Edit: There are actually many ambiguities with the use of these words. This post is about one specific ambiguity that I think is often overlooked or forgotten.
The word "preference" is overloaded (and so are related words like "want"). It can refer to one of two things:
I'm not sure how we should distinguish these. So far, my best idea is to call the former "global preferences" and the latter "local preferences", but that clashes with the pre-existing notion of locality of preferences as the quality of terminally caring more about people/objects closer to you in spacetime. Does anyone have a better name for this distinction?
I think we definitely need to distinguish them, however, because they often disagree, and most "values disagreements" between people are just disagreements in local preferences, and so could be resolved by considering global preferences.
I may write a longpost at some point on the nuances of local/global preference aggregation.
Example: Two alignment researchers, Alice and Bob, both want access to a limited supply of compute. The rest of this example is left as an exercise.
I think you are missing even more confusing meaning: preference means what you actually choose.
In VNM axioms "agent prefers A to B" literally means "agent chooses A over B". It's confusing, because when we talk about human preferences we usually mean mental states, not their behavioral expressions.
This is indeed a meaningful distinction! I'd phrase it as:
"Global" and "local" is not the worst nomenclature. Maybe "global" vs "personal" values? I dunno.
my best idea is to call the former "global preferences" and the latter "local preferences", but that clashes with the pre-existing notion of locality of preferences as the quality of terminally caring more about people/objects closer to you in spacetime
I mean, it's not unrelated! One can view a utility function with both kinds of values as a combination of two utility functions: the part that only cares about the state of the entire cosmos and the part that only cares about what's around them (see also "locally-caring agents").
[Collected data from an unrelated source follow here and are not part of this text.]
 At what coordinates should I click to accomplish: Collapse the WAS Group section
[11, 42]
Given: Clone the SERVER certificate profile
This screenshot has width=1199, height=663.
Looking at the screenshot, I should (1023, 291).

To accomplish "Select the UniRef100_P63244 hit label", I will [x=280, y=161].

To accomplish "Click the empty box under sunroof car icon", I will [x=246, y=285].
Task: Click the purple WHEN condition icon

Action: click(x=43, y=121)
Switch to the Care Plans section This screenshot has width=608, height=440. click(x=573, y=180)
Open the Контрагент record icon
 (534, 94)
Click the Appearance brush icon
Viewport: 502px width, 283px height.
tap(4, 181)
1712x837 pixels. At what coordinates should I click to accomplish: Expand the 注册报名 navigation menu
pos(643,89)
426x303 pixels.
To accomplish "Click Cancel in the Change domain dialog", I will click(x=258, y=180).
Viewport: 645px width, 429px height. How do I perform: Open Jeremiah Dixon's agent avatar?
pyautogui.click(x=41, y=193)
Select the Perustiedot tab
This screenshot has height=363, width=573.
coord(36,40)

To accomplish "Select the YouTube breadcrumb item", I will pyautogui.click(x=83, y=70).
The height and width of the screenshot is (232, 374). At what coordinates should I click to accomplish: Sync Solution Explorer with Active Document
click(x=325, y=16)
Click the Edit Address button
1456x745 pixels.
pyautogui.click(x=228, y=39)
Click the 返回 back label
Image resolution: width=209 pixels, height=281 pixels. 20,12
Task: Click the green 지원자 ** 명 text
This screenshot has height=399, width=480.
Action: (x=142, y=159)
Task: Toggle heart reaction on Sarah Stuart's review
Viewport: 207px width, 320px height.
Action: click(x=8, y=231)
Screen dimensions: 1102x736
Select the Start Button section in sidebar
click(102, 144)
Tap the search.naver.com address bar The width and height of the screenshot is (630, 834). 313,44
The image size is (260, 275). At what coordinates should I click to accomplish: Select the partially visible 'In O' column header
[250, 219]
(One might be tempted to say "consequentialist" vs "experiential", but I don't think that's right — one can still value contact with reality in their personal/local values.)
There are lots of different dimensions on which these vary. I'd note that one is purely imaginary (no human has actually experienced anything like that) while the second is prediction strongly based on past experience. One is far-mode (non-specific in experience, scope, or timeframe) and the other near-mode (specific, steps to achieve well-understood).
Does using the word "values" not sufficiently distinguish from "preferences" for you?
The second type of preference seems to apply to anticipated perceptions of the world by the agent - such as the anticipated perception of eating ice cream in a waffle cone. It doesn't have to be so immediately direct, since it could also apply to instrumental goals such as doing something unpleasant now for expected improved experiences later.
The first seems to be a more like a "principle" than a preference, in that the agent is judging outcomes on the principle of whether needless suffering exists in it, regardless of whether that suffering has any effect on the agent at all.
To distinguish them, we could imagine a thought experiment in which such a person could choose to accept or deny some ongoing benefit for themselves that causes needless suffering on some distant world, and they will have their memory of the decision and any psychological consequences of it immediately negated regardless of which they chose.
It's even worse than that. Maybe I would be happier with my ice cream in a waffle cone the next time I have ice cream, but actually this is just a specific expression of being happier eating a variety of tasty things over time and it's just that I haven't had ice cream in a waffle cone for a while. The time after that, I will likely "prefer" something else despite my underlying preferences not having changed. Or something even more complex and interrelated with various parts of history and internal state.
It may be better to distinguish instances of "preferences" that are specific to a given internal state and history, and an agent's general mapping over all internal states and histories.